The sigma virus system is unusual for an animal pathogen in that we have a strong literature on its genetics and how selection has acted. We have therefore tried to keep our discussion strongly rooted in this. In particular there is a recurrent pattern if selective sweeps, and we have highlighted population genetics theory about how this can affect genetic variation (note that the adaptive dynamics models of Boots are not appropriate to model these processes). Alongside this we have now considerably increased our discussion of the coevolution literature, including the Boots models. The changes are in the two paragraphs quoted at the start of our response to Reviewer 1.

The paper is focused on viral loads, but what the effect is of these loads on fitness is never clear, and some mention of this should be included in the discussion if not before.

Unfortunately, it was not feasible to measure the fitness of >50,000 flies. Fortunately, there is good reason to believe viral load correlated with fitness.

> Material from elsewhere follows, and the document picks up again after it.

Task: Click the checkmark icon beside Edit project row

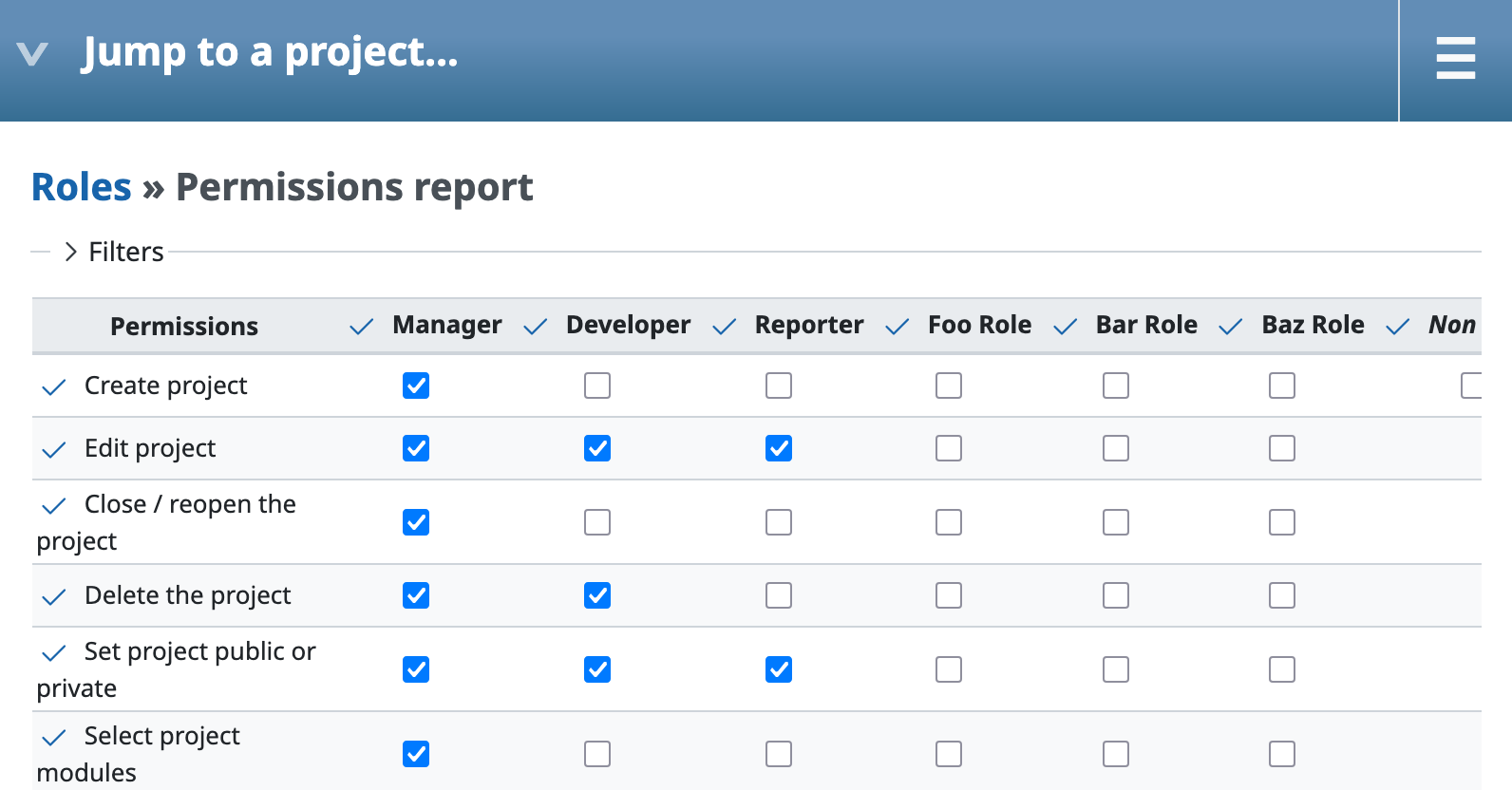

1) The virus reduces fitness, and viral load is correlated with vertical transmission rates and infection rates in both in the lab and field

2) Alleles of two genes that reduce viral loads have been positively selected in nature.

We have added the text:

“Studies on DMelSV have shown that loci that reduce loads when the virus is injected also reduce infection rates in both the lab and field [2, 27, 43-46]. As infection is costly, this is expected to increase host fitness.”